The primary outcome was flare-free survival at the end of 52 weeks (per protocol analysis). Standard definitions were used to define flares. Patients with flares received rescue therapy and were excluded from further follow-up. Secondary outcome measures were time to flare, safety of curcumin, the estimation of serum curcuminoid levels and its correlation with flares.(Trial registration no: CTRI/2018/04/013279)
Results: After screening 274 patients with RA, 200 were randomized 1:1 to Curcumin or to placebo groups. Baseline characteristics were comparable between the groups [Table 1]. Per-protocol analysis included 92 participants in the curcumin group and 93 in the placebo group. At 52 weeks follow-up, flare-free survival was same between both groups [Figure 1; Log-rank test: p=0.76]. The median time to flare in both groups was statistically same [Curcumin group: 219 days (IQR: 123) versus 214 days (95.8); p=0.067].

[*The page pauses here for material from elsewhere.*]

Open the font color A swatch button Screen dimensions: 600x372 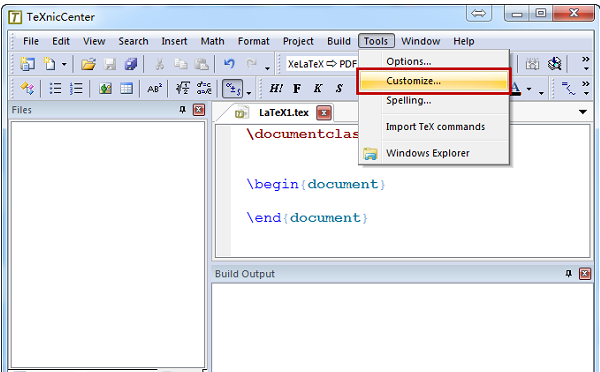click(516, 88)
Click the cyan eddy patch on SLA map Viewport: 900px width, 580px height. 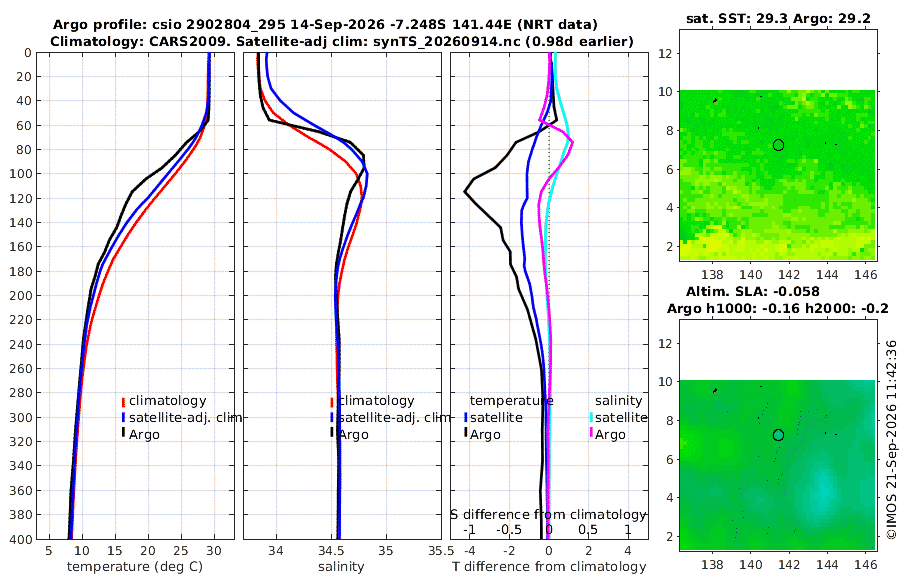[823, 491]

Adverse effects were similar across both groups with one each of infection and benign tumour in the curcumin group; and 2 new diagnoses of psoriasis in the placebo group.

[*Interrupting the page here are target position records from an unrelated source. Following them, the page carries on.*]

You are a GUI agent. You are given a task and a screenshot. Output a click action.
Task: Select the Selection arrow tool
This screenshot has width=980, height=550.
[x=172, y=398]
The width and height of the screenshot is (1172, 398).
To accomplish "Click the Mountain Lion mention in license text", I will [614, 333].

The curcuminoid levels , estimated in 72/92 in the Curcumin group and 70/93 in the placebo group showed a significantly higher serum level of curcuminoids in the interventional arm [ Median (IQR): 19.70 ng/ml (31-12) vs 0.00(0-3.0), P =< 0.01], confirming the good bioavailability of the preparation used. Cox proportionate regression modelling showed that flares were independent of serum curcuminoid levels [Adjusted HR=0.99(95%CI: 0.969-1.0); p=0.5]. The model also showed the lack of association of flare-free survival with age, sex, seropositivity, or DMARDs used at baseline [Figure 2].
Conclusion: In RA patients who are in remission in whom csDMARDs were being systematically tapered, the addition of Curcumin, despite having a good bioavailability, did not affect the flare-free survival or time to flare. Figure 1: Flare-Free Survival in Patients with Rheumatoid Arthritis on Curcumin Versus Placebo at 52 weeks Follow-up
Figure 2: Adjusted Hazard Ratios for Flare in Patients with Rheumatoid Arthritis as per Cox Proportionate Regression Modelling
Table 1: Baseline Characteristics in Trial versus Placebo Groups Disclosures: P. Shenoy, None; S. Bhatt, None; R. Reji, None; A. Vijayan, None; M. Mohanan, None; S. Ahmed, DrReddy, Novartis, Pfizer, Janssen, Cipla; P. Mehta, None; A. Paul, None.